EXERCISE TEXT:
════════════════════

Hotpacking Technique For Dogs And Cats

 Hotpacking is a means of using heat, usually moist heat, to enhance healing of a wound, swelling, sprain, abscess or other disease process in the body.

Hotpacking provides warmth, which increases blood flow in the area experiencing the additional warmth. Increased blood flow brings with it higher levels of immune system factors as well as the ability to reduce swelling by improving lymphatic flow.

In the case of swellings caused by infection, such as cellulitis and abscesses, hotpacking can speed the healing process by producing an effect one might first think undesirable: growth of the very bacteria causing the infection! Heat will cause the organisms to grow faster. In doing so, they will usually damage the skin overlying the area of the wound, eventually bursting through and creating an opening.

“What? Why would you want to do that?” you ask.

════════════════════

THE PROBLEM: Render the sentence "Heat will cause the organisms to grow faster." from the hotpacking text above into Spanish.

════════════════════

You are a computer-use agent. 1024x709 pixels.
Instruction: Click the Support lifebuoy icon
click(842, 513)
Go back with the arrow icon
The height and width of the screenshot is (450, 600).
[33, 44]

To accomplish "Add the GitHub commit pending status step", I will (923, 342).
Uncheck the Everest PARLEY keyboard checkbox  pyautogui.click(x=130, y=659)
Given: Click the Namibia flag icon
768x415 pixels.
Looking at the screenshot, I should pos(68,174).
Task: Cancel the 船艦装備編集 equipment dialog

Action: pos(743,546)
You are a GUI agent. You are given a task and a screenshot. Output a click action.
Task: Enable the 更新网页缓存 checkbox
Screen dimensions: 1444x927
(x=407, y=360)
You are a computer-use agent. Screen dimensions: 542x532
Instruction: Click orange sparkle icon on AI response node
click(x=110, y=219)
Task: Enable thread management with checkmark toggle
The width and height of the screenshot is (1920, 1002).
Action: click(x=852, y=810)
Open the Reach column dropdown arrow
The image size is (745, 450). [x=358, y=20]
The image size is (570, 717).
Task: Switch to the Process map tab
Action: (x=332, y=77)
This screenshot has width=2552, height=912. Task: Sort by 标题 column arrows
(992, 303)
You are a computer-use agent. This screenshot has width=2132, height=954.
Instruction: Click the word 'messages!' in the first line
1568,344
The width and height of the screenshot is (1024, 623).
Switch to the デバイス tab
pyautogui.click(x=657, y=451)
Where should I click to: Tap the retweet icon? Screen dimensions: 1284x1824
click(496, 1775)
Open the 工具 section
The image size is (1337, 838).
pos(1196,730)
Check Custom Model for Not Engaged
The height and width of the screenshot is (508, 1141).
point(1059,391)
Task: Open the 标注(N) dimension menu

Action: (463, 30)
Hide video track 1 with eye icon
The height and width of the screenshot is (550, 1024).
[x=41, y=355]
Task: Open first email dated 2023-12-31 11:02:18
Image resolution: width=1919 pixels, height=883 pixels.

════════════════════

WRITTEN ANSWER: El calor hará que los organismos crezcan más rápido.